Well, today I had another CBC. My ALC continues to go up consistently at each 2 week check and I will be seeing my onco at the beginning of Feb. In addition to the rising alc, test shows a few other little changes that i don't fully understand -- my MCV is now reading high (99.50) and my MCHC is low (30.81). However, rbc and hgb are both fine. If anyone has thoughts about this I would be interested. So, since I have been more tired and experiencing shortess of breath, I moved my appointment up from June to Feb just to stay on top of things (and maintain my sanity...) Should I be worried about these new numbers?
ALC is still going up: Well, today I had another... - CLL Support
ALC is still going up
What actual ALC are you at?
What are your jumps?
Is this ALC being taken at your hemo's office, or at a regular lab?
With the shortness of breath, have you been sick lately? Have you taken a Covid test?
Hi Moonmyst,
-
I believe that Spark_Plug ' s answer is very good. Like most of our blood results, the experienced doctors will usually look for a trend over several results in a series before digging deep into causes. So those values may or may not persist.
-
You may have read that the CLL expert docs don't watch for ALC doubling rates under 30, so you may have regular checks at 3 months or less, vs. your previous 6 month pattern.
-
Your fatigue and shortness of breath could be from any of numerous causes, so you may want to refer to this reply from a recent discussion: healthunlocked.com/cllsuppo...

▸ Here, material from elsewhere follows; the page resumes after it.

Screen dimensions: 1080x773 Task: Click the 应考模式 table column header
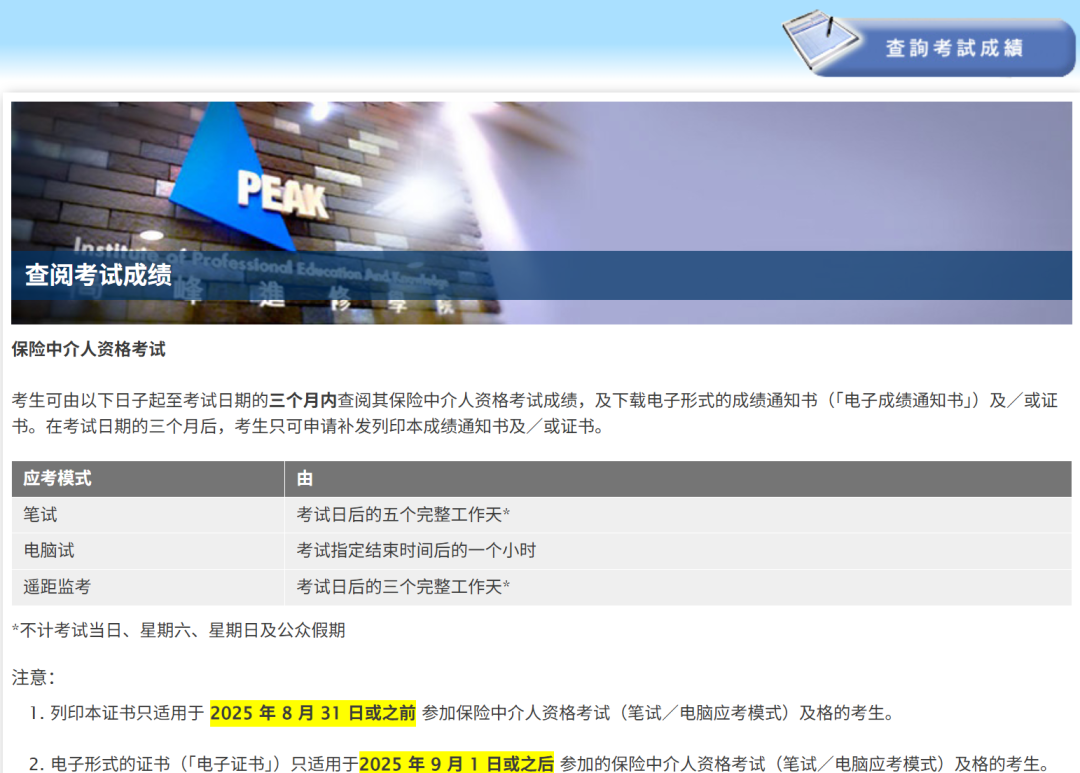pyautogui.click(x=58, y=479)
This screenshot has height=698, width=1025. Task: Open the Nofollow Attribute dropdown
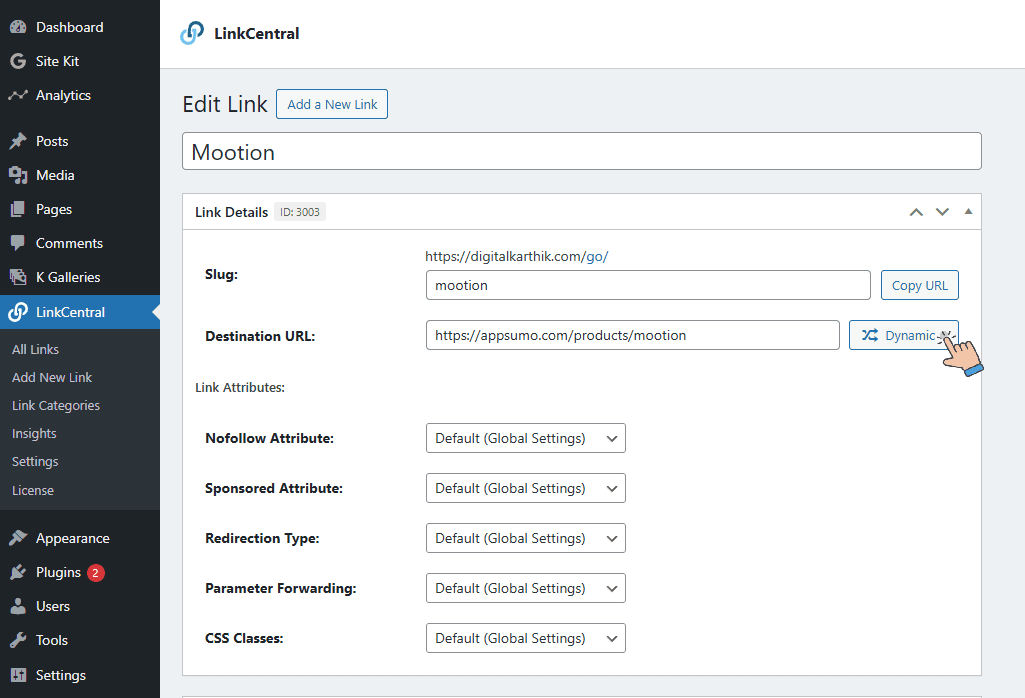tap(525, 438)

And as I suggested in that reply: "You and your team should not assume that the CLL... is the only possible cause.
-
Len
I've exceeded both your MCV (Mean Corpusclar Volume) of your red blood cells) and your MCHC (Mean Corpuscular Hemoglobin Concentration) during watch and wait, 3 years before my first treatment and I'm still here. Have your previous blood test results shown a trend towards these higher and lower than reference range results respectively? Mine did as my red blood cell production trended down due to increasing bone marrow infiltration and my red blood cells grew larger, containing more haemoglobin. Insufficient B12 and folate can cause this, but my results for these for both were fine. My MCV and MCHC after treatment are now as good as, if not better than they were when I was diagnosed, 14 years ago.
Neil
I agree with Neil, my numbers and trends were not too dissimilar. My MCV was way higher, over 102, while my ALC was increasing and my Hb decreasing. My CLL consultant did not seem to be alarmed by that, she was very confident it was time to treat and that once my treatment starts, all numbers would get back into a normal range. My MCV is now normal and it happened very quickly.
I have had periods of abnormal RBC indices, both on treatment and off. To me, this indicates your red blood cell production is getting wonky and you probably are approaching treatment. If hemoglobin is found in your blood but not in RBC's, maybe you are having some hemolysis. Maybe you are iron deficient, or something else is allowing hemogobin to be made but it isn't getting into your RBC's properly. For whatever reason, your bone marrow isn't worked optimally, and unless you are iron deficient it probably is CLLaffecting RBC's.
The MCV, most commonly are B12/folic acid problems. Or thyroid. Or just a random fluctuation. If this is the first time this parameter has changed, it may simply be the latter. If there are also other inflammatory markers, indicating other inflammatory processes getting affected in your body,it's possible the CLL has affected your immune system to where you aren't making enough intrinsic factor to absorb the B12; this problem likely would also be solved by treating the CLL.
You have done what I would have done. Move your appointment up from June to Feb. If you feel that you need closer supervision of your numbers, then continue to be proactive for yourself.